Jaded appetites might appreciate kare-kare, a stew of beef, oxtail, tripe and vegetables submerged in a stiff, mustard-yellow peanut gravy. It will come to the table in a clay pot, and you're supposed to cut its richness with like amounts of white rice. It's filling yet light on the palate--a seeming paradox. But with the trip, it's an acquired taste.

Those meats you saw grilling as you entered are all very good. Inihaw na baboy is simply broiled pork chops, flavorful from a terrific marinade and properly charred. Longganisa is a rustic pork sausage blackened on a grill.

The best beef dish is bulalo steak, beef shin and marrow served on a sizzling plate.

There are also plenty of seafood and vegetable dishes. Pla-pal sa dahon is a tame dish of tilapia grilled with tomatoes and onions in banana leaves. Sizzling gambas are deliciously spicy shrimp brought to the table on a sizzling iron platter. Adobong talaba are stewed oysters marinated in a vinegar- and sugar-based adobo sauce, which tends to mask rather than enhance the natural juices.

The vegetables tend either to be stir-fries, such as guisadong betchules (basically Chinese long beans turned in a wok with some chopped-up shrimp and pork), or eccentric stuff such as rellenong talong, a fabulous omelet stuffed with spicy minced pork and just enough eggplant to qualify it for the vegetable section of the menu.

I wouldn't dream of eating here without ordering a side of garlic fried rice (sinangag), or, if I were really hungry, adobo rice: white rice fried with adobo sauce.

The desserts include halayang ube, described as purple yam pudding. It looks like dark purple Play-Doh and tastes to me like potato starch. Sometimes, when the weather is hot, I hanker for halo-halo, a sort of sundae of tropical fruits, red beans, agar-agar and puffed rice, all crammed into a dish topped with ice cream. But even the most timid palate will have no problem with leche flan, a creamy caramel custard topped with young coconut (macapuno).

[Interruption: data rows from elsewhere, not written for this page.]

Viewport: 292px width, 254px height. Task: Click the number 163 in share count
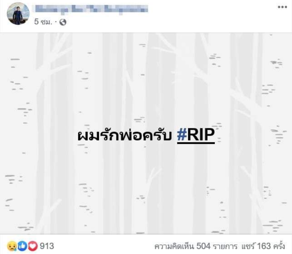[264, 246]
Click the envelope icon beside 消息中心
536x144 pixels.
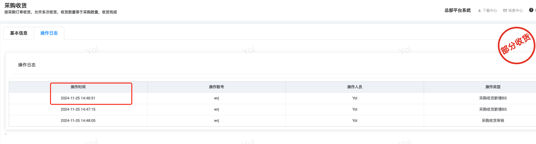(505, 11)
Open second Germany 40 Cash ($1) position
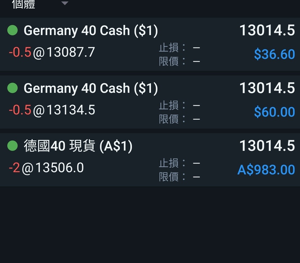 coord(150,102)
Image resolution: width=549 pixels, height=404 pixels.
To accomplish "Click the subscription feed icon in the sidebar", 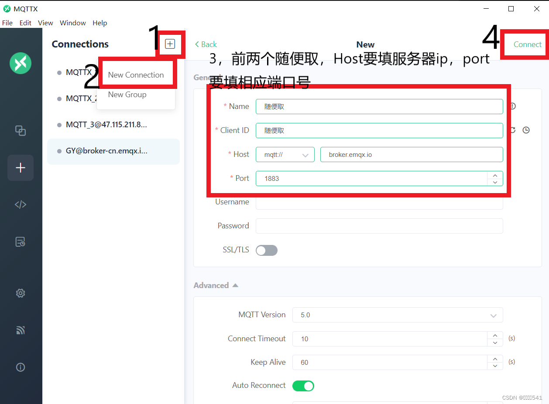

It's party time in Lakewood until further notice.

*

Barrio Fiesta, 5233 Clark Avenue, Lakewood. (562) 633-9602. Lunch and dinner, 11 a.m. to 10 p.m. Tuesday through Sunday; closed Monday. Beer and wine. Parking in side lot. MasterCard and Visa. Dinner for two, $22-$37.

What to Get: kalamansi juice, lumpia Shanghai, crispy pata, rellenong talong, sinangag, leche flan with macapuno.